== WHAT IS BEING ASKED ==
A faithful transcription of all lines below is the expected answer.
◇ ◇ ◇ ◇ ◇ ◇ ◇
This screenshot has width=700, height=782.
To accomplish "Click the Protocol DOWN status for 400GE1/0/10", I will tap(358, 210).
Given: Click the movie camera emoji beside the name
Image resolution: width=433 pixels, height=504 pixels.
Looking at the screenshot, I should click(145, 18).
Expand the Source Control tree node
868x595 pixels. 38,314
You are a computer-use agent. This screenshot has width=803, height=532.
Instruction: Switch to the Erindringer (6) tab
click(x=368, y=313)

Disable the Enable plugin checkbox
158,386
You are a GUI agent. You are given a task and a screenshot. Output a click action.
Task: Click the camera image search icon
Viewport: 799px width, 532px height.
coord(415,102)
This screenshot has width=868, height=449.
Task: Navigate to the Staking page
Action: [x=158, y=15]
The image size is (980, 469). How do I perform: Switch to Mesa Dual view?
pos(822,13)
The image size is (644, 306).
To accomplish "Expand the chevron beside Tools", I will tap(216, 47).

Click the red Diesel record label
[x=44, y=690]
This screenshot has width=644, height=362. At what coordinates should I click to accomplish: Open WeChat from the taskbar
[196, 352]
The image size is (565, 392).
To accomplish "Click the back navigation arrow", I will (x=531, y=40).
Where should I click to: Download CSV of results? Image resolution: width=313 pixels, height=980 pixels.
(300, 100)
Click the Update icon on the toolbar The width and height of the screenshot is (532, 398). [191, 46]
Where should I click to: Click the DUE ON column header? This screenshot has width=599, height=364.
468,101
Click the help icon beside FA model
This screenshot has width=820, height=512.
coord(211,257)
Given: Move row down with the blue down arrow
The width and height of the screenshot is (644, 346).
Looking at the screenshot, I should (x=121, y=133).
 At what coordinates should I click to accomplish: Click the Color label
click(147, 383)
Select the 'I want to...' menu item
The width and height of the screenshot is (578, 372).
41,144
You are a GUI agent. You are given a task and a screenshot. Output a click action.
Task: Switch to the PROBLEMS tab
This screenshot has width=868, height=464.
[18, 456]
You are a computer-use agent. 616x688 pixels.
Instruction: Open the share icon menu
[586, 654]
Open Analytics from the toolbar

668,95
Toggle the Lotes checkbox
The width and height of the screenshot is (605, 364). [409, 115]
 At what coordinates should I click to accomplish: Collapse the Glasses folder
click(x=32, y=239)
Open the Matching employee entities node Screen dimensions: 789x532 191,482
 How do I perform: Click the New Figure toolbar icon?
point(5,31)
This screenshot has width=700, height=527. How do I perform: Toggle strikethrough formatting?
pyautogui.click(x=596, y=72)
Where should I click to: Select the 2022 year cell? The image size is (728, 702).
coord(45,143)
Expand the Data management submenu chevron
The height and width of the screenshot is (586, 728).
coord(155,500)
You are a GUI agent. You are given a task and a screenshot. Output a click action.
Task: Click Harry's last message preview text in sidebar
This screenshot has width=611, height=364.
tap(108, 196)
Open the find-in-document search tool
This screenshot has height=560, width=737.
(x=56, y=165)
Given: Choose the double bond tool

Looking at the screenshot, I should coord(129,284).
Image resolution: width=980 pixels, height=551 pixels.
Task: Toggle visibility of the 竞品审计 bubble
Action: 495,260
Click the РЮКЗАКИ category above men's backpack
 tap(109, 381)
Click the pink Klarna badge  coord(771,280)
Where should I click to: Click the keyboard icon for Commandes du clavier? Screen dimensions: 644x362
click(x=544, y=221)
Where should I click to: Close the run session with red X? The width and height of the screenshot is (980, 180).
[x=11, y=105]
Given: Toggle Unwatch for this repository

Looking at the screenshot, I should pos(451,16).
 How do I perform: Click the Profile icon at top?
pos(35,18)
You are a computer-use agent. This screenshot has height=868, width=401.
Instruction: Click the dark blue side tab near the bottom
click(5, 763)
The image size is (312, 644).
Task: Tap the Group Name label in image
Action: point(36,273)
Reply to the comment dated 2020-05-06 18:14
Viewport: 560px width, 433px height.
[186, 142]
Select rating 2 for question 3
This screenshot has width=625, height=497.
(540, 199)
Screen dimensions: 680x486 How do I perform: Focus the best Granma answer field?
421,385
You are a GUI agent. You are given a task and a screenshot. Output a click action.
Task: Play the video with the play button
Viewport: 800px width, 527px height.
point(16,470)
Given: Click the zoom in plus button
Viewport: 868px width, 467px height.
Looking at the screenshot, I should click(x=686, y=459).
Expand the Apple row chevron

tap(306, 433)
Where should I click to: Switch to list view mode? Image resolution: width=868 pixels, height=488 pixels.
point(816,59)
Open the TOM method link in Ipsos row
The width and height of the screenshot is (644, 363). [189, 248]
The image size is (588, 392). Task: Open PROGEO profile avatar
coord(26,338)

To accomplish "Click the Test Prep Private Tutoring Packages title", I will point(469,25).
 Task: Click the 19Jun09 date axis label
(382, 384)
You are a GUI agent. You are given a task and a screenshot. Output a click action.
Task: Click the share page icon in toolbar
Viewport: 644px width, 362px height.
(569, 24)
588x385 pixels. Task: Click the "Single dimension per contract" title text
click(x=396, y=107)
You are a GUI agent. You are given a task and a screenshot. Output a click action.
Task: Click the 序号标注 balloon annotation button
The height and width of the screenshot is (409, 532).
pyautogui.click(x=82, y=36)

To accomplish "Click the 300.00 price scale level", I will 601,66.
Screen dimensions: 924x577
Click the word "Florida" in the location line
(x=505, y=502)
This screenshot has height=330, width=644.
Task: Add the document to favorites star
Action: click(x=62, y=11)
◇ ◇ ◇ ◇ ◇ ◇ ◇
== ANSWER TO THE PROBLEM ==
This screenshot has width=700, height=782.
To accomplish "Click the Protocol DOWN status for 400GE1/0/10", I will tap(358, 210).
Given: Click the movie camera emoji beside the name
Image resolution: width=433 pixels, height=504 pixels.
Looking at the screenshot, I should click(145, 18).
Expand the Source Control tree node
868x595 pixels. 38,314
You are a computer-use agent. This screenshot has width=803, height=532.
Instruction: Switch to the Erindringer (6) tab
click(x=368, y=313)

Disable the Enable plugin checkbox
158,386
You are a GUI agent. You are given a task and a screenshot. Output a click action.
Task: Click the camera image search icon
Viewport: 799px width, 532px height.
coord(415,102)
This screenshot has width=868, height=449.
Task: Navigate to the Staking page
Action: [x=158, y=15]
The image size is (980, 469). How do I perform: Switch to Mesa Dual view?
pos(822,13)
The image size is (644, 306).
To accomplish "Expand the chevron beside Tools", I will tap(216, 47).

Click the red Diesel record label
[x=44, y=690]
This screenshot has width=644, height=362. At what coordinates should I click to accomplish: Open WeChat from the taskbar
[196, 352]
The image size is (565, 392).
To accomplish "Click the back navigation arrow", I will (x=531, y=40).
Where should I click to: Download CSV of results? Image resolution: width=313 pixels, height=980 pixels.
(300, 100)
Click the Update icon on the toolbar The width and height of the screenshot is (532, 398). [191, 46]
Where should I click to: Click the DUE ON column header? This screenshot has width=599, height=364.
468,101
Click the help icon beside FA model
This screenshot has width=820, height=512.
coord(211,257)
Given: Move row down with the blue down arrow
The width and height of the screenshot is (644, 346).
Looking at the screenshot, I should (x=121, y=133).
 At what coordinates should I click to accomplish: Click the Color label
click(147, 383)
Select the 'I want to...' menu item
The width and height of the screenshot is (578, 372).
41,144
You are a GUI agent. You are given a task and a screenshot. Output a click action.
Task: Switch to the PROBLEMS tab
This screenshot has width=868, height=464.
[18, 456]
You are a computer-use agent. 616x688 pixels.
Instruction: Open the share icon menu
[586, 654]
Open Analytics from the toolbar

668,95
Toggle the Lotes checkbox
The width and height of the screenshot is (605, 364). [409, 115]
 At what coordinates should I click to accomplish: Collapse the Glasses folder
click(x=32, y=239)
Open the Matching employee entities node Screen dimensions: 789x532 191,482
 How do I perform: Click the New Figure toolbar icon?
point(5,31)
This screenshot has width=700, height=527. How do I perform: Toggle strikethrough formatting?
pyautogui.click(x=596, y=72)
Where should I click to: Select the 2022 year cell? The image size is (728, 702).
coord(45,143)
Expand the Data management submenu chevron
The height and width of the screenshot is (586, 728).
coord(155,500)
You are a GUI agent. You are given a task and a screenshot. Output a click action.
Task: Click Harry's last message preview text in sidebar
This screenshot has width=611, height=364.
tap(108, 196)
Open the find-in-document search tool
This screenshot has height=560, width=737.
(x=56, y=165)
Given: Choose the double bond tool

Looking at the screenshot, I should coord(129,284).
Image resolution: width=980 pixels, height=551 pixels.
Task: Toggle visibility of the 竞品审计 bubble
Action: 495,260
Click the РЮКЗАКИ category above men's backpack
 tap(109, 381)
Click the pink Klarna badge  coord(771,280)
Where should I click to: Click the keyboard icon for Commandes du clavier? Screen dimensions: 644x362
click(x=544, y=221)
Where should I click to: Close the run session with red X? The width and height of the screenshot is (980, 180).
[x=11, y=105]
Given: Toggle Unwatch for this repository

Looking at the screenshot, I should pos(451,16).
 How do I perform: Click the Profile icon at top?
pos(35,18)
You are a computer-use agent. This screenshot has height=868, width=401.
Instruction: Click the dark blue side tab near the bottom
click(5, 763)
The image size is (312, 644).
Task: Tap the Group Name label in image
Action: point(36,273)
Reply to the comment dated 2020-05-06 18:14
Viewport: 560px width, 433px height.
[186, 142]
Select rating 2 for question 3
This screenshot has width=625, height=497.
(540, 199)
Screen dimensions: 680x486 How do I perform: Focus the best Granma answer field?
421,385
You are a GUI agent. You are given a task and a screenshot. Output a click action.
Task: Play the video with the play button
Viewport: 800px width, 527px height.
point(16,470)
Given: Click the zoom in plus button
Viewport: 868px width, 467px height.
Looking at the screenshot, I should click(x=686, y=459).
Expand the Apple row chevron

tap(306, 433)
Where should I click to: Switch to list view mode? Image resolution: width=868 pixels, height=488 pixels.
point(816,59)
Open the TOM method link in Ipsos row
The width and height of the screenshot is (644, 363). [189, 248]
The image size is (588, 392). Task: Open PROGEO profile avatar
coord(26,338)

To accomplish "Click the Test Prep Private Tutoring Packages title", I will point(469,25).
 Task: Click the 19Jun09 date axis label
(382, 384)
You are a GUI agent. You are given a task and a screenshot. Output a click action.
Task: Click the share page icon in toolbar
Viewport: 644px width, 362px height.
(569, 24)
588x385 pixels. Task: Click the "Single dimension per contract" title text
click(x=396, y=107)
You are a GUI agent. You are given a task and a screenshot. Output a click action.
Task: Click the 序号标注 balloon annotation button
The height and width of the screenshot is (409, 532).
pyautogui.click(x=82, y=36)

To accomplish "Click the 300.00 price scale level", I will 601,66.
Screen dimensions: 924x577
Click the word "Florida" in the location line
(x=505, y=502)
This screenshot has height=330, width=644.
Task: Add the document to favorites star
Action: click(x=62, y=11)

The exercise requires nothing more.